Intelligent vehicle lateral control strategy research based on feedforward + predictive LQR algorithm with GA optimisation and PID compensation.

作者信息

Zheng Zhu-An, Ye Zimo, Zheng Xiangyu

机构信息

School of Automotive Engineering, Yancheng Institute of Technology, No. 1 Middle Hope Avenue, Tinghu District, Yancheng City, 224000, Jiangsu Province, China.

出版信息

Sci Rep. 2024 Sep 27;14(1):22317. doi: 10.1038/s41598-024-72960-5.

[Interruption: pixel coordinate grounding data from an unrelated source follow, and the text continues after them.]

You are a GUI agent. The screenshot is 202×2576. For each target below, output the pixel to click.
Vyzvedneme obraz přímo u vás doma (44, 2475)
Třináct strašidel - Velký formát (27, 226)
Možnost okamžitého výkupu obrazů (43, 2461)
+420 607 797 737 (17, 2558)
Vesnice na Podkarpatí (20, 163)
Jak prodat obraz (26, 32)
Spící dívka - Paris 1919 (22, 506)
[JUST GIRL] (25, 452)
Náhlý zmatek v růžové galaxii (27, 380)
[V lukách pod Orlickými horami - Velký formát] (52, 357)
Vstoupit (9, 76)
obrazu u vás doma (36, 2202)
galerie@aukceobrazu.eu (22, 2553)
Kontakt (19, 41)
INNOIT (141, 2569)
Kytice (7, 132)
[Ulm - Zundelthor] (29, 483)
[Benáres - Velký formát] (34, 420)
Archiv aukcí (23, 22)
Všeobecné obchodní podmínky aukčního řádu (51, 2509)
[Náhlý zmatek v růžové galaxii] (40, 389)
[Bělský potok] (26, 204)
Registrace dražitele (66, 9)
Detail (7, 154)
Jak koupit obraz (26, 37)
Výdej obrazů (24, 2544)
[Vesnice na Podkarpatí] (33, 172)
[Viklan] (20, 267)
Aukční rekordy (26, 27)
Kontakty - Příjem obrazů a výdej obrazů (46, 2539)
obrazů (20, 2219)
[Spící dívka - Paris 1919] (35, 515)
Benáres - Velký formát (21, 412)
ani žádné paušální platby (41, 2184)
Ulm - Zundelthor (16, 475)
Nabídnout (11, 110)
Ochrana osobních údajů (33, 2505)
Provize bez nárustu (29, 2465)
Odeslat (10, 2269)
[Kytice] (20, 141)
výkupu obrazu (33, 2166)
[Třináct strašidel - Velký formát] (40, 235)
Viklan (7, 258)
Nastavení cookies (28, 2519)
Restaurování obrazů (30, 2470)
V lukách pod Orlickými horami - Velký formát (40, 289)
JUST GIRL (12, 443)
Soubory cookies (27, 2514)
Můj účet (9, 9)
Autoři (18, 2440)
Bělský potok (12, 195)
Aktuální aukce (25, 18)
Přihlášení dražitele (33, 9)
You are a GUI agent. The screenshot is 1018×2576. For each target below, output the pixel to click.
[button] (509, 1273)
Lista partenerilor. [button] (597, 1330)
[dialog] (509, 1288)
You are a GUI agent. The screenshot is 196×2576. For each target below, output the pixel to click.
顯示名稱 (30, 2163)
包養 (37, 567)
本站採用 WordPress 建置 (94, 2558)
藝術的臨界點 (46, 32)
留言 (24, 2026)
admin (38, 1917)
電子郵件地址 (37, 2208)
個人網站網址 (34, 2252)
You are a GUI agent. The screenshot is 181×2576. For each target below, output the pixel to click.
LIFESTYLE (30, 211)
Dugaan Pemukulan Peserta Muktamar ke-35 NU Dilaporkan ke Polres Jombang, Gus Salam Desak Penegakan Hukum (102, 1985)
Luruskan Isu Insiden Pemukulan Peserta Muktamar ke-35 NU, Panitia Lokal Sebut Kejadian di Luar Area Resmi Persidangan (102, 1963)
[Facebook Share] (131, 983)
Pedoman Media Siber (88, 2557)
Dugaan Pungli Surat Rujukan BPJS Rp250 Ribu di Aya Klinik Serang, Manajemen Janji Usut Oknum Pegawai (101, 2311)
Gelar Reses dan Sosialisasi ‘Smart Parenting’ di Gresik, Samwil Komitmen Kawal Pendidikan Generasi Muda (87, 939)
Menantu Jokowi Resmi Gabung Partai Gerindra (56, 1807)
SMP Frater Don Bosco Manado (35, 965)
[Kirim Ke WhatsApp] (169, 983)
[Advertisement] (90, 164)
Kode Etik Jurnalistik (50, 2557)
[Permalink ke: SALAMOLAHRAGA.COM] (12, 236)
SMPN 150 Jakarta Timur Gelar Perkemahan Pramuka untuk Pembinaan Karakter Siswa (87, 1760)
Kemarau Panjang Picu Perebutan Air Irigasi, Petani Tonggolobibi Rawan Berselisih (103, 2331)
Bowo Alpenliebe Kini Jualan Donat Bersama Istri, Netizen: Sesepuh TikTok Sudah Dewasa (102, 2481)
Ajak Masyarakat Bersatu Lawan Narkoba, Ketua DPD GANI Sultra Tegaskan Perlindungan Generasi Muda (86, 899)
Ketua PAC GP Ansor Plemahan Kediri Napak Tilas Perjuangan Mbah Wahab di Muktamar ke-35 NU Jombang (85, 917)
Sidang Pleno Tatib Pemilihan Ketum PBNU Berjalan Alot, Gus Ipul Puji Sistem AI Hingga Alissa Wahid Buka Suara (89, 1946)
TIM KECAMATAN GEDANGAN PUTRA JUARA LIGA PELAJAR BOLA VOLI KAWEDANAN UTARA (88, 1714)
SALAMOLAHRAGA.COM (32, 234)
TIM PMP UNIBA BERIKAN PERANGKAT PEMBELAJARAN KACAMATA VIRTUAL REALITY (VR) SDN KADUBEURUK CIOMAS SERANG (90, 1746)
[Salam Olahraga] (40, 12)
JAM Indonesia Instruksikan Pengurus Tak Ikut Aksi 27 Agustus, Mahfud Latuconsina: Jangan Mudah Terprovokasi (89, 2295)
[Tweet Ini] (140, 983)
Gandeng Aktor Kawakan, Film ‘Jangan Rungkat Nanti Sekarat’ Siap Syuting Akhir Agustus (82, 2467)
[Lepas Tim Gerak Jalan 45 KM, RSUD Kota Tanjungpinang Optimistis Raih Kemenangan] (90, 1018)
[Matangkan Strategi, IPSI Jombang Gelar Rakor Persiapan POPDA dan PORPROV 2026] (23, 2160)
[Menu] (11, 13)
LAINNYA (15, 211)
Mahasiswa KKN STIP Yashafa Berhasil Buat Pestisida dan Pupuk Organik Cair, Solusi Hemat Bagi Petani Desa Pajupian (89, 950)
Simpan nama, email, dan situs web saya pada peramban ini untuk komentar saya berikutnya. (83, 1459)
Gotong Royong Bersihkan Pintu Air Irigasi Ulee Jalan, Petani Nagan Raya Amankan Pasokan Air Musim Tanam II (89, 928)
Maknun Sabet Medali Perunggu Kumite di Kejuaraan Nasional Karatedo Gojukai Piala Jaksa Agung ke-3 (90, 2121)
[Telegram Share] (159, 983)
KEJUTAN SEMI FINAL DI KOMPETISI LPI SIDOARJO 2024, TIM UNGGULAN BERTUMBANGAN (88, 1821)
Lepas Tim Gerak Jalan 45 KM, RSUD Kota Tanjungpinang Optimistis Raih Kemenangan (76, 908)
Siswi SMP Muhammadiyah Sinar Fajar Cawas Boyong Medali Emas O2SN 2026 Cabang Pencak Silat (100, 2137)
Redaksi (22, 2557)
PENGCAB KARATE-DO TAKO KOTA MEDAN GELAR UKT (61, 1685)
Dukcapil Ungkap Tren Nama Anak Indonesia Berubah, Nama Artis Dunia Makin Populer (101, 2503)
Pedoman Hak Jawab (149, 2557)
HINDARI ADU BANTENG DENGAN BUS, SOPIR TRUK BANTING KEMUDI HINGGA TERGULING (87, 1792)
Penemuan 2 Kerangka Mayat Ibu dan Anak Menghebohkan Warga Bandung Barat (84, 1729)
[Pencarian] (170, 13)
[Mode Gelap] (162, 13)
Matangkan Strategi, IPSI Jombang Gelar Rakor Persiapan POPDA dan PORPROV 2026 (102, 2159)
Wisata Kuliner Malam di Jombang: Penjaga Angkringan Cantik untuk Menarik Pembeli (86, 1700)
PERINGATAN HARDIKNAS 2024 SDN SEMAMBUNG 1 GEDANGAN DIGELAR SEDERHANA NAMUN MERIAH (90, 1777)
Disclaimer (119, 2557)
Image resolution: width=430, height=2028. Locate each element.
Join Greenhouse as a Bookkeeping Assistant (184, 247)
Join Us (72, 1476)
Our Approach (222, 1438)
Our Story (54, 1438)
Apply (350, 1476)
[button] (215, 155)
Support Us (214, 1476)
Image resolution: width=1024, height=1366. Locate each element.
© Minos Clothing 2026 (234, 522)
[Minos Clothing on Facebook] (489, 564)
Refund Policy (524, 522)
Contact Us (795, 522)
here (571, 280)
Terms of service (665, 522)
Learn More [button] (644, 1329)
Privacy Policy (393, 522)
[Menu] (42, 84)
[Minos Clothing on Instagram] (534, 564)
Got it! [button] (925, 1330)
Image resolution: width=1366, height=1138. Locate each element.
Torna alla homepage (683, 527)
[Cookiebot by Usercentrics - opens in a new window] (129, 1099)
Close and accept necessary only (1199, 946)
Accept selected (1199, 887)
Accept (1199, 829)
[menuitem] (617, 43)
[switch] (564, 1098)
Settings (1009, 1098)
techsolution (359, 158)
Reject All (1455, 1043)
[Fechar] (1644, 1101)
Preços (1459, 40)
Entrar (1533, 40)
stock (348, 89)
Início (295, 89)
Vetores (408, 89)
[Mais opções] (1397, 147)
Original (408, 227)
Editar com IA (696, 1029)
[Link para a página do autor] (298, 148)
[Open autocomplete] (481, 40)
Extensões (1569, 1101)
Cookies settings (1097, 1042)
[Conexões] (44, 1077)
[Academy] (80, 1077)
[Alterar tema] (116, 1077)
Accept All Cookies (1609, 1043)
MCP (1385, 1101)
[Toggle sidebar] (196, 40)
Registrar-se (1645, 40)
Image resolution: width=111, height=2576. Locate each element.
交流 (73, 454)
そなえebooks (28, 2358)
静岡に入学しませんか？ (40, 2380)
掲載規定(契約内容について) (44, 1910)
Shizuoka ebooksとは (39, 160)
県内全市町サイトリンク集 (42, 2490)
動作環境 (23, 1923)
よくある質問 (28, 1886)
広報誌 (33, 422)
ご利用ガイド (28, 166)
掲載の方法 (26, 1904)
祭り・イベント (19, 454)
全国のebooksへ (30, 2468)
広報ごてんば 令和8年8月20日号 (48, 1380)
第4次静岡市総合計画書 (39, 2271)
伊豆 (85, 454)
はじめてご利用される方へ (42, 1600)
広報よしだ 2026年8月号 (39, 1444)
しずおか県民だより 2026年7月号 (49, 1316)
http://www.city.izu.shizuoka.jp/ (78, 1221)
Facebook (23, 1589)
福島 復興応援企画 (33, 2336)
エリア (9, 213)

DOI:10.1038/s41598-024-72960-5
PMID:39333292
原文链接:https://pmc.ncbi.nlm.nih.gov/articles/PMC11436837/
Abstract

Targeting the lateral motion control problem in the intelligent vehicle autopilot structural system, this paper proposes a feedforward + predictive LQR algorithm for lateral motion control based on Genetic Algorithm (GA) parameter optimisation and PID steering angle compensation. Firstly, based on the vehicle dynamics tracking error model, the intelligent vehicle LQR lateral motion controller as well as the feedforward controller are designed, and upon which the predictive controller is added to eliminate the system lag.Subsequently, exploiting the advantage that the PID algorithm is not model-based, a PID steering angle compensation controller that can directly control and correct the lateral error is designed. Second, a LQR controller based on path tracking deviation is designed by using the parameter rectification method of genetic algorithm (GA), which optimizes the control parameters of the lateral motion controller and improves the adaptivity of the control accuracy. Finally, Based on the Carsim-Simulink co-simulation platform, the simulation validation and analysis of double lane change (DLC) test and circular condition test (CCT) are carried out, and the results indicate that compared with the other two LQR controllers, the optimised controllers improved more than 50% in lateral error and heading error control, and the vehicle sideslip angle and vehicle yaw rate are in the range of -0.05° to 0.05° and - 0.15 rad/s to 0.10 rad/s, and it showed improved performance in tracking accuracy and satisfied vehicle stability constrains.

摘要

针对智能车辆自动驾驶结构系统中的横向运动控制问题,本文提出了一种基于遗传算法(GA)参数优化和PID转向角补偿的前馈+预测LQR横向运动控制算法。首先,基于车辆动力学跟踪误差模型,设计了智能车辆LQR横向运动控制器以及前馈控制器,并在此基础上加入预测控制器以消除系统滞后。随后,利用PID算法不依赖模型的优点,设计了一种能够直接控制和校正横向误差的PID转向角补偿控制器。其次,采用遗传算法(GA)的参数整定方法设计了基于路径跟踪偏差的LQR控制器,对横向运动控制器的控制参数进行优化,提高了控制精度的适应性。最后,基于Carsim-Simulink联合仿真平台,进行了双移线(DLC)测试和圆周工况测试(CCT)的仿真验证与分析,结果表明,与其他两种LQR控制器相比,优化后的控制器在横向误差和航向误差控制方面提高了50%以上,车辆侧偏角和车辆横摆率分别在-0.05°至0.05°和-0.15rad/s至0.10rad/s范围内,在跟踪精度方面表现出更好的性能,满足车辆稳定性约束。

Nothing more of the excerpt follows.